*Written exercise*
Update the records starting with the line that contains "1083x452 pixels." and going on through the line that contains "[x=1078, y=829]", replacing "orange triangle" with "orange marker" and leaving everything else unchanged. Give back only those lines.

Records from a collection:
↓

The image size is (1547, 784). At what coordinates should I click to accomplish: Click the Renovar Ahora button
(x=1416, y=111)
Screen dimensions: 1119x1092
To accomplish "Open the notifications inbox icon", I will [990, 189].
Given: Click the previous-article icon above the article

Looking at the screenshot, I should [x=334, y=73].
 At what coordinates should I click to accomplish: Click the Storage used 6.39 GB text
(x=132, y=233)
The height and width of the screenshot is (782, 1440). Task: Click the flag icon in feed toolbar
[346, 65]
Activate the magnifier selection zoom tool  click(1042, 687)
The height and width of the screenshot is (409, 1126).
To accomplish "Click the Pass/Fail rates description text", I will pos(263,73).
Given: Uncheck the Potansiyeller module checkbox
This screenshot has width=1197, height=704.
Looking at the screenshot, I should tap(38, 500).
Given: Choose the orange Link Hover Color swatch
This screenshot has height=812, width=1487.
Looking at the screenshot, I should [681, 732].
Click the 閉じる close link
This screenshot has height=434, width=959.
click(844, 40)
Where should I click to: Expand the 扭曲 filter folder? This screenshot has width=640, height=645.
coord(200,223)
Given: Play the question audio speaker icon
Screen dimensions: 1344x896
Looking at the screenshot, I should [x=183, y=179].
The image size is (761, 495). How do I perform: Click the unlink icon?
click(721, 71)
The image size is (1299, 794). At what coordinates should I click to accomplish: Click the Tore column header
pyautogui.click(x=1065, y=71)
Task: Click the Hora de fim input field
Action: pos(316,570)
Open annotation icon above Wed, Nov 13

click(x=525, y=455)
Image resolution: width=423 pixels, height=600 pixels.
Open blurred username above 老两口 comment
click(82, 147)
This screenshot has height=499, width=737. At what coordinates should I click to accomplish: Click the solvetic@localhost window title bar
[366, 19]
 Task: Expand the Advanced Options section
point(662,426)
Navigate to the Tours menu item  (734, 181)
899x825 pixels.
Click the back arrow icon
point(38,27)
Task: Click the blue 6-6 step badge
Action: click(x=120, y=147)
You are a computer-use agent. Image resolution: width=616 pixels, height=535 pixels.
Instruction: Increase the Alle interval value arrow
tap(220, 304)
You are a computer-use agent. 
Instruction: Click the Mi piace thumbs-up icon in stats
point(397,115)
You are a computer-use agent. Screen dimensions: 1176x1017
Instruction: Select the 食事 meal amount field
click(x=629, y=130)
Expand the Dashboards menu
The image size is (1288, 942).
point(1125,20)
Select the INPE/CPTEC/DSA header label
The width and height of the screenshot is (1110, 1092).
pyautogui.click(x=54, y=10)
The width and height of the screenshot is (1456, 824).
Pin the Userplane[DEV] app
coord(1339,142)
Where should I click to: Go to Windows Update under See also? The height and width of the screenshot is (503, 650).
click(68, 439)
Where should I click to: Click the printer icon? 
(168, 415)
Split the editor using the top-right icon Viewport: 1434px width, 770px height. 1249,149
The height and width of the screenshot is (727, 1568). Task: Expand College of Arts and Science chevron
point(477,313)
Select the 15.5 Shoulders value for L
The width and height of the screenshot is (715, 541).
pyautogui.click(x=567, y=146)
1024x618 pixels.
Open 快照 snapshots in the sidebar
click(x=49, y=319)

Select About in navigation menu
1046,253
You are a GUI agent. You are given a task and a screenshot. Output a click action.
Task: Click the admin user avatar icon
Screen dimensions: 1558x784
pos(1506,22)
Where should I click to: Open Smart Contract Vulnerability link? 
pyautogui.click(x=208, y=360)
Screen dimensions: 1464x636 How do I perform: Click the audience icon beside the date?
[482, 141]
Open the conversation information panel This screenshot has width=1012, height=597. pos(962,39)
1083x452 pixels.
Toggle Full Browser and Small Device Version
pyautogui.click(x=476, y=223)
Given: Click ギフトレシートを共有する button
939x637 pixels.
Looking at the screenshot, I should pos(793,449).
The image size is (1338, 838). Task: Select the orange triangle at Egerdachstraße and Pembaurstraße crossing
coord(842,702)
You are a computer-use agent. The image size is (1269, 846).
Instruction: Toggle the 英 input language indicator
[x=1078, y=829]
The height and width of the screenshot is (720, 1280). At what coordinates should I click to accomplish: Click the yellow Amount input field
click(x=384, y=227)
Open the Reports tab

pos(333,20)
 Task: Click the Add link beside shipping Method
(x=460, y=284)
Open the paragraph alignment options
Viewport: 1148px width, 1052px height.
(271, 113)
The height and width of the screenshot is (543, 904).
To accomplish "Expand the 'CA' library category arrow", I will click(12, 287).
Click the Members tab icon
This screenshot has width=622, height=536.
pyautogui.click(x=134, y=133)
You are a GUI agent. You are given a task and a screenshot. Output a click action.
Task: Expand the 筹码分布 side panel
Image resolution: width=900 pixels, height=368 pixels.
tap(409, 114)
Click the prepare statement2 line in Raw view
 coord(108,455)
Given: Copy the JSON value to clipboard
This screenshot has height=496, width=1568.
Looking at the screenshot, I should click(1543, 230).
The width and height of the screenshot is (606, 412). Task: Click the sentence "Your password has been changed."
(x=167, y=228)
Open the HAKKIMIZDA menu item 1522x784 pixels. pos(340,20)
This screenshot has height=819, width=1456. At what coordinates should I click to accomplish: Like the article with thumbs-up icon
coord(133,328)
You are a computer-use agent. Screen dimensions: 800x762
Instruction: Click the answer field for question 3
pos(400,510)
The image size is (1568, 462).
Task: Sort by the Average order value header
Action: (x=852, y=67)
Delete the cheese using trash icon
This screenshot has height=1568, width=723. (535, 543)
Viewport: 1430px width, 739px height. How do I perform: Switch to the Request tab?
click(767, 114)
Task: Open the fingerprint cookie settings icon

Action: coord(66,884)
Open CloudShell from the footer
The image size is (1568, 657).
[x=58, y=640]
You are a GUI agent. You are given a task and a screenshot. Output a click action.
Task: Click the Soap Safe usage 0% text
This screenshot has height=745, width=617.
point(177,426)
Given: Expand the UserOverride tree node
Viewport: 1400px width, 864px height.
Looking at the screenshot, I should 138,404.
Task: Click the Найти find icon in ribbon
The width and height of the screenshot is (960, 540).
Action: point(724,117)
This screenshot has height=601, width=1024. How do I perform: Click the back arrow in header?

↑

*Exercise response*
1083x452 pixels.
Toggle Full Browser and Small Device Version
pyautogui.click(x=476, y=223)
Given: Click ギフトレシートを共有する button
939x637 pixels.
Looking at the screenshot, I should pos(793,449).
The image size is (1338, 838). Task: Select the orange marker at Egerdachstraße and Pembaurstraße crossing
coord(842,702)
You are a computer-use agent. The image size is (1269, 846).
Instruction: Toggle the 英 input language indicator
[x=1078, y=829]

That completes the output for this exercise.